Click OK in the Specify Open Preference dialog box to return to the Actions tab in the Bookmark Properties. Click OK in the Button Properties and your first bookmark is completed.

Repeat all the steps to create additional bookmarks that open other documents. Also, add a bookmark to open the current file you’re working on. In my case, I also create a bookmark to open the Blogs PDF even though that’s the file I have open in the Document pane. After all bookmarks are created with the Open a File actions assigned, my Bookmarks panel appears as shown in Figure 6.

Figure 6

Create a template file

Select File > Save As and save this file with a new name. Name the file template.pdf to avoid confusion with your other files. Delete the bookmark for the current open document. In my example, I delete the Blogs bookmark. Select File > Save As and save the file using the exact same name as the file you opened. In my example, I save it as Blogs.pdf. Close the file after saving and your first file is completed.

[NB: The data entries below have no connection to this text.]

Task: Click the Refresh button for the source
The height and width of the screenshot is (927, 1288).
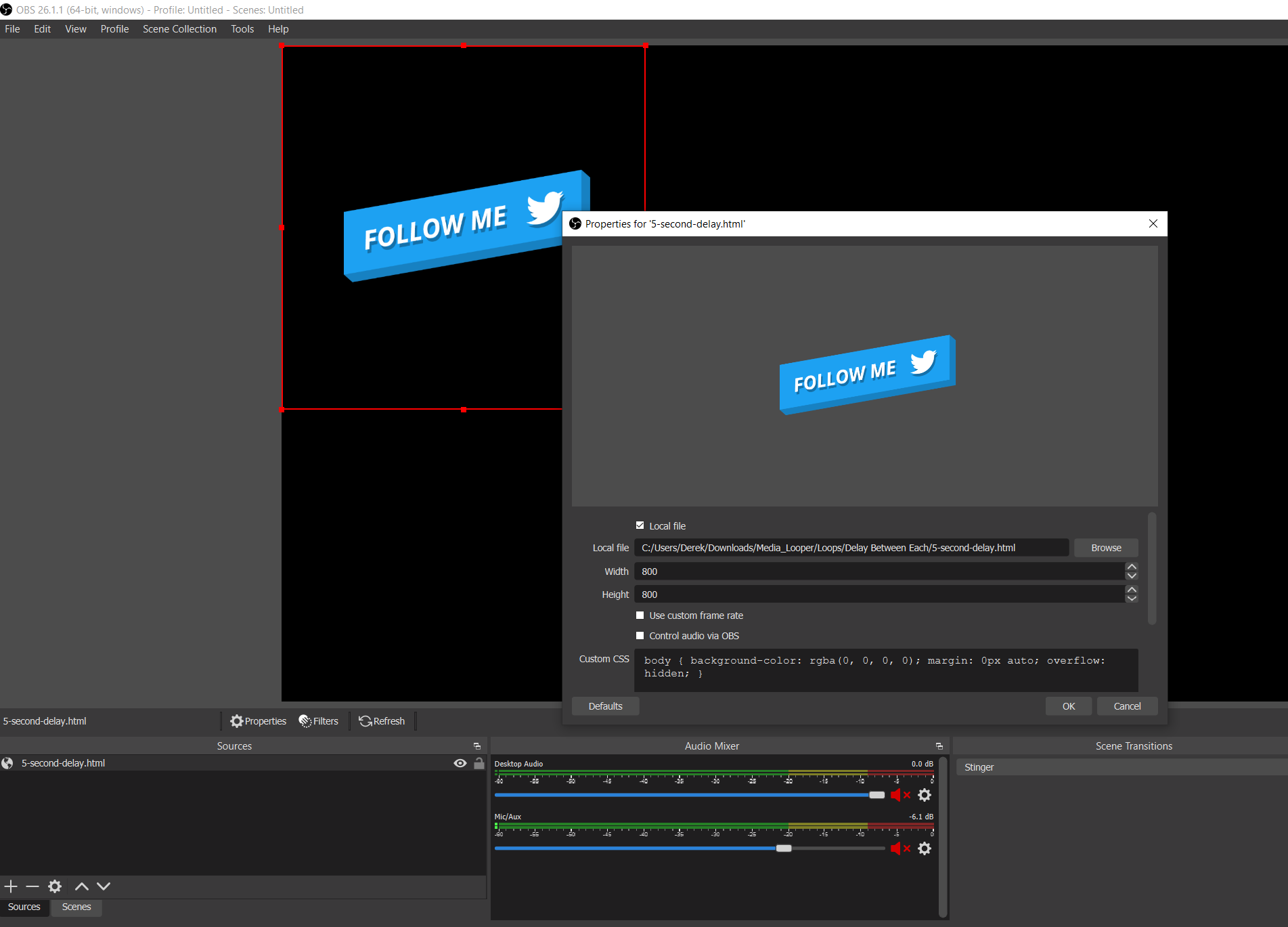Action: point(382,721)
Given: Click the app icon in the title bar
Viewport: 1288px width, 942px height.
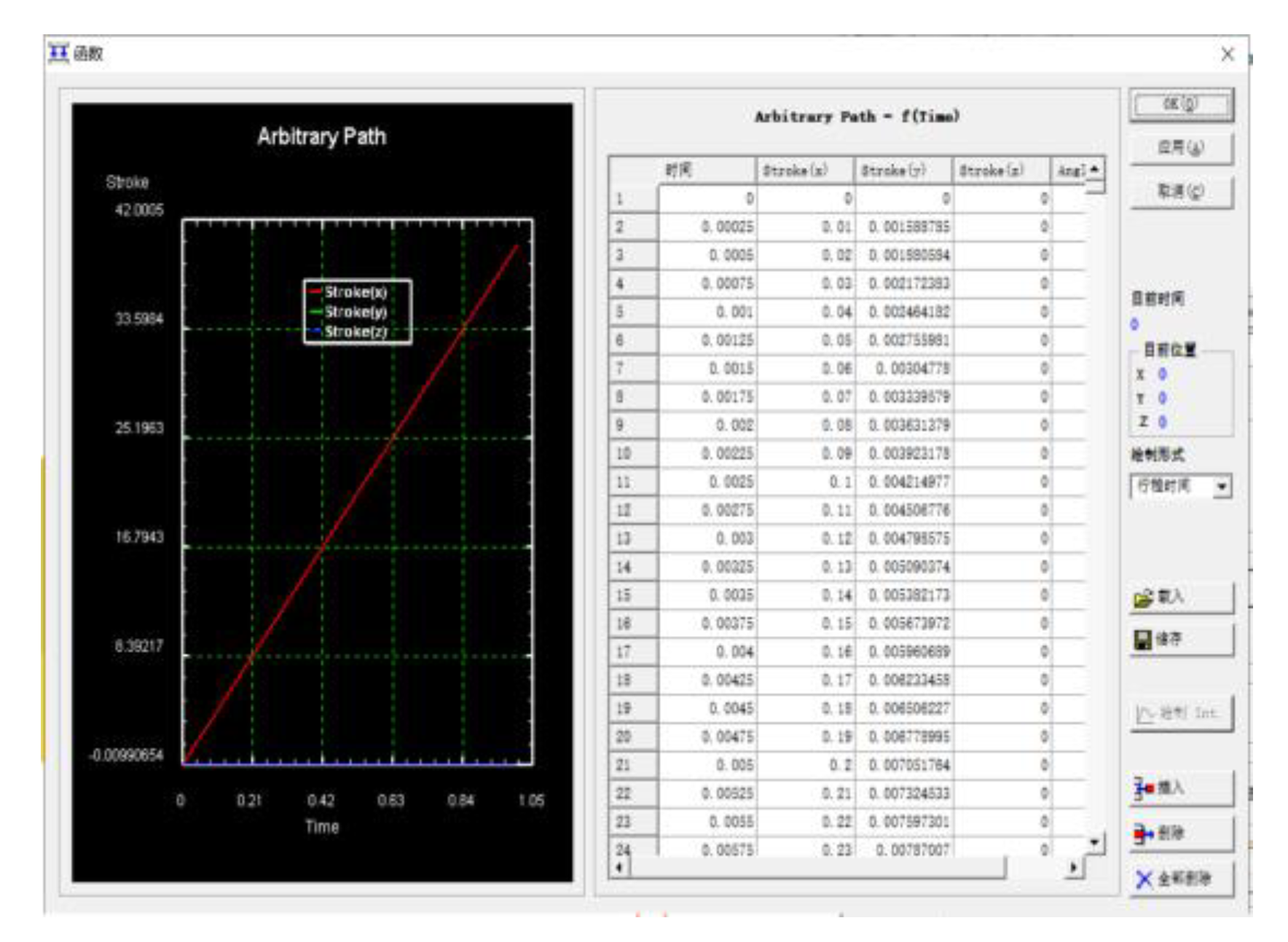Looking at the screenshot, I should pos(58,53).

Use the File menu and from the recently opened files list and open the template.pdf document. Open the Pages panel and select all page thumbnails but the first page. Open a context menu and select Delete Pages. Alternately, you can select Document > Delete Pages and select the page range from page 2 through the last page in the document.

After deleting all but the first page, save the file again. This file is still titled template.pdf.

Copying bookmarks

There are some Acrobat plug-ins available that permit you to copy/paste bookmarks, combine and split files by bookmarks, and other types of editing available for bookmarks. Unfortunately, Acrobat 8 hasn’t given us much improvement with bookmark management. If you work regularly on files needing the editing described here, you might want to check out some vendors selling third-party plug-ins designed for managing bookmarks.

Assuming you need to perform these steps infrequently, we’ll stick to Acrobat and use a workaround for copying and pasting bookmarks.

With the template file open, select Document > Insert Pages. In the Insert Pages dialog box, select another file in your collection and insert the pages after the first page. Open the Pages panel and delete the first page in the document. Since you’re inserting pages in the template file containing the bookmarks you created, the bookmarks are still present after inserting new pages.

Open the Bookmarks panel and delete the bookmark for the current open file. Select File > Save As and save your file using the same name as used for the file you inserted in the template file.

Close the document, reopen the template file, and perform the same steps on the remaining files.